Comment les chanteurs d’opéra se préparent-ils à un premier rôle ? Le ténor Rolando Villazón nous montre


Comment les chanteurs d’opéra se préparent-ils à un premier rôle ? Le ténor franco-mexicain Rolando Villazón nous montre, alors que nous le suivons s’apprêtant à chanter Wagner sur scène, Loge in Das Rheingold.

Entrer dans l’âme d’un nouveau personnage

« J’aime les personnages qui ont un voyage et qui ont des masques différents, qui ont des visages différents, qui ont des postures différentes », dit Villazón.

Le ténor est en feu. Pour la première fois, il va interpréter Wagner sur scène.

Un nouveau rôle, un nouveau défi, plonger dans le personnage et apprendre un nouveau rôle. Un processus qui demande du dévouement, du travail acharné, mais aussi beaucoup de plaisir.

Des mois de préparation attendent le chanteur polyvalent, avant ses débuts wagnériens dans le célèbre opéra Or du Rhin à Berlin.

« Lorsque vous entrez dans la peau et l’âme d’un nouveau personnage, il y a différentes étapes », dit-il. « Au début, c’est l’inconnu. Donc vous ne l’avez pas dans votre voix.
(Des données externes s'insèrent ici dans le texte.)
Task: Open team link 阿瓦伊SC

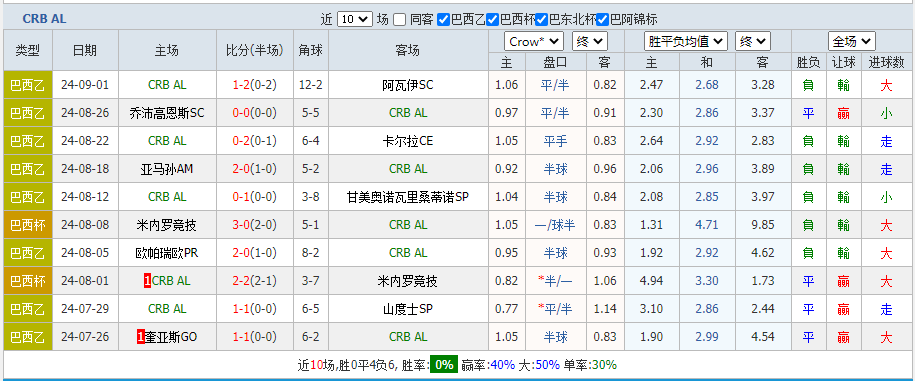Action: (x=408, y=85)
Vous ne l’avez pas dans votre système. Vous découvrez tout. »

Plongée dans le mythe germanique

Surtout connu pour son répertoire italien et français, le ténor est sur le point de plonger profondément dans le mythe germanique – en jouant Loge, le dieu intrigant du feu.

« Quand j’ai vu Loge pour la première fois, je suis tombé amoureux de ce rôle », dit-il. « Et j’ai dit que je souhaitais un jour avoir l’opportunité de chanter ce rôle, car cela n’a jamais été le rôle évident pour moi, pour la langue, pour le type de ténor. Et je voulais vraiment, vraiment le faire. Je suis donc très excité maintenant d’être au milieu de cette aventure du feu. »

À l’Opéra d’État de Berlin, le metteur en scène Dmitri Tcherniakov et les chanteurs se réunissent pour la première scène et la répétition au piano. Une étape charnière. La fosse d’orchestre est vide. Pour l’instant, un seul piano remplace tous les musiciens.

« Ce n’est pas grave si vous ne jouez pas toutes les notes que vous voyez », déclare le pianiste répétiteur Elias Corrinth. « Vous n’en indiquez que la plupart. De toute façon, cela n’aide pas les chanteurs si vous jouez toutes ces petites notes. Et tout ce que je veux, c’est les aider. »

« Au moment où les répétitions sur scène commencent », explique Villazón. « Vous devriez plus ou moins commencer à vous sentir suffisamment à l’aise avec votre personnage et le physique de votre personnage et la chorégraphie de la mise en scène pour que vous puissiez vous concentrer sur la musique et donner vie à votre personnage. Je veux dire, c’est comme ça que je le perçois . »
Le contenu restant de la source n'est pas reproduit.